■ Passage:
--- begin ---

Baker Cottage Orphanage
Baker Cottage “The Mission” INTRODUCTION:
The Untold Story of the Fourth Mission in Ouzinkie
Notes and Acknowledgements: This is the previously untold story of the fourth mission, told now (mostly) through photos of the people and activities of Baker Cottage during its twenty years as an orphanage. I am indebted to Pearl Rold and Jean O. Lund for their scrapbooks from the 1940s, which were found in the collection of Rev. Norman Smith, my father, when he passed away in 1996. I am also indebted to the late Beryl (Butler) Torsen, a close friend of our family, who was a house parent in Ouzinkie during the 1940s, and shared some fascinating stories with me. For an account of our visits to Baker Cottage during the 1950s, please see the article: The Evangel Visits Ouzinkie in the 1950s. For a list of articles involving Baker Cottage in the 1960s (when I was living there), return to the Ouzinkie Index page. Any assistance in identifying unknown persons in the photographs is greatly appreciated! --Timothy Smith, web author, March, 2008
Baker Cottage as it looked from 1938 to 1952, without the chapel addition and framed-in back porch. (Photos circa 1947) Baker joined Ayer, McWhinnie and Doane cottages in Kodiak as the fourth home of the Kodiak Baptist Mission. The buildings were built and occupied in 1938 after fire destroyed the main building on Woody Island, where the orphanage had been since 1893.
Baker Cottage’s namesake: Abby Gunn Baker, an American Baptist philanthropist and Missions supporter, from a frame that hung in Rev. Norman Smith’s office for many years
The letterhead of KBM from the 1940s lists “Baker Cottage at Ouzinkie” first. Baker Cottage was originally supposed to be the first children’s home built in the villages, to be followed by many others, but Baker was the only one ever built beyond the three in Kodiak.
The Fourth Mission: Baker Cottage, the Orphanage (1938-1958)
When the Mission was built in Ouzinkie in 1938, it was part of the new group of Baptist orphanages constructed after the main building on Woody Island burned down. Three cottages were constructed in Kodiak, and Baker Cottage was built in Ouzinkie, two hours away by fishing boat. There were plans for several more orphanages around Kodiak Island, but Baker Cottage ended up as the only village orphanage. When World War II hit, Baker Cottage had an important role. Since the buildings in Kodiak were close to several military targets, it was decided that only older kids would be housed there. A bomb shelter had been built in the forest behind the Kodiak Mission buildings, and the older kids practiced evacuating to the shelter regularly during the war. But Baker Cottage in Ouzinkie housed all the little kids, because it was in a village that had no military targets nearby. Even though Ouzinkie was considerably more remote then than it is now, it was still considered safer for the little ones during wartime.

--- end ---

■ Source material:
--- begin ---

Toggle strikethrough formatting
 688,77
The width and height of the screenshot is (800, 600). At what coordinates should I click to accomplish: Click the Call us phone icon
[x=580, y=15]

--- end ---

■ To-do list:
A - In the Baker Cottage history, how long did it take to reach Ouzinkie from Kodiak by fishing boat?
B - Continue the history of Baker Cottage, picking up after its last sentence.

■ Outputs by task:
A - Two hours.

B -
Little ones such as Lue Rae, Robin and Judy made up most of the Mission family in Ouzinkie during World War II.
Here Lue Rae and Robin enjoy sledding, down the hill from the Mission, near Fred Muller’s house.
In the postwar years, the orphanage in Ouzinkie housed a more diverse group of children. One of the house parents was Beryl Butler, who married a young Ouzinkie man named Bill Torsen. Beryl Torsen passed away in 2007, one of my earliest and dearest mentors. She once told me about their courtship back in the late 1940’s. They were her stories to tell, not mine, so I won’t share them here. Suffice it to say that humble Baker Cottage harbors a few sweet, romantic tales. Among other well-remembered house parents who served at the orphanage were Mary Setzekorn (Miss Setze) and Mildred Crowell. Most of the photos in this section were taken and developed by Pearl Rold, a house parent that put together a simple darkroom in the basement (which I later practically lived in while a young teenager). When the chapel extension was built off the basement in 1952, my father, Rev. Norman Smith, preached the dedication service, never dreaming that Ouzinkie would soon be their last home, and that the chapel would one day be the site of both his and his wife’s memorial services.
The Baker family poses on the slide circa 1947. The house parent on the ladder of the slide is Miss Butler (who later became Mrs. Torsen), and the house parent on the right is Miss Rold. The presence of young and older children shows a more normal mix of ages (as opposed to the makeup of the cottage during the war years). The shed on the upper left was torn down in 1967 while we were living in Baker Cottage.
Bill Torsen rows a group of kids out to a waiting seiner. Jean Lund described him as a “nice young village boy” on the back of this photograph.
Beryl Butler poses with Bill Torsen, an unidentified woman (far left) and a group of kids on the beach. The exact location of this photo is unknown.
Miss Butler’s room, just above the kitchen, was where I stayed for most of the 1960s. This is how it looked in the late 1940s.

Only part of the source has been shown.